如何用Flink CEP实现暴力登录与端口扫描攻击的检测模式

阿华AIGC实验室

2026-5-9

Hey there, let's break down how to implement brute-force login and port scan detection using Apache Flink CEP for your log ingestion scenario. Unlike simple constant matches you might have seen before, these rely on grouped, time-windowed pattern counting—which is exactly where Flink CEP shines for behavioral threat detection.

Requirements

Trigger an alert when the same username generates 5 or more "login failure" events within a 5-minute window.

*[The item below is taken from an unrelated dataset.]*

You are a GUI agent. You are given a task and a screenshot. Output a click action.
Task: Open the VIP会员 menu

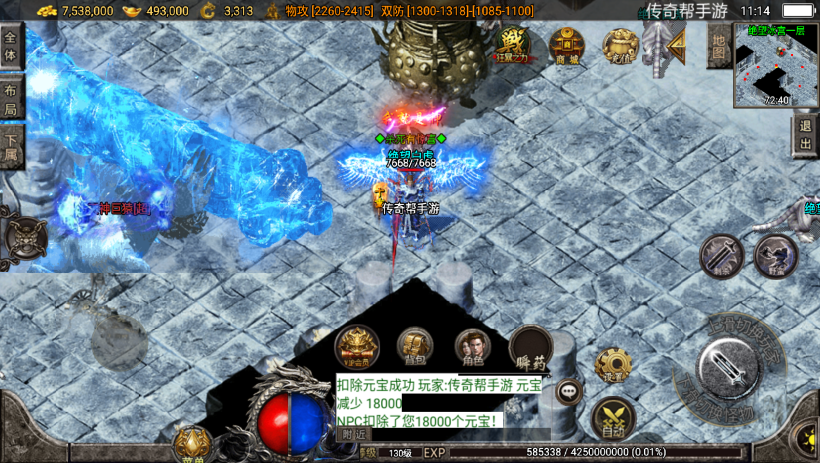coord(357,348)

Implementation Steps & Code

First, define a POJO to model your login events (adjust fields to match your actual log structure):

public class LoginEvent {
    private String username;
    private String eventType; // Expected values: "login failure" / "login success"
    private long timestamp;

    // Constructors, getters, setters
}

Next, build the CEP pattern to track repeated failures for a single user:

import org.apache.flink.cep.Pattern;
import org.apache.flink.cep.PatternStream;
import org.apache.flink.cep.functions.PatternSelectFunction;
import org.apache.flink.streaming.api.datastream.DataStream;
import org.apache.flink.streaming.api.windowing.time.Time;
import java.util.ArrayList;
import java.util.List;

// Build the brute-force detection pattern
Pattern<LoginEvent, LoginEvent> bruteForcePattern = Pattern
    .<LoginEvent>begin("first_failure")
    .where(evt -> "login failure".equals(evt.getEventType()))
    .next("subsequent_failures")
    .where(evt -> "login failure".equals(evt.getEventType()))
    .timesOrMore(4) // Total failures = 1 (from begin) + 4+ (from next) = 5+
    .within(Time.minutes(5))
    .consecutive(); // Optional: Ensures failures are consecutive (no success events in between)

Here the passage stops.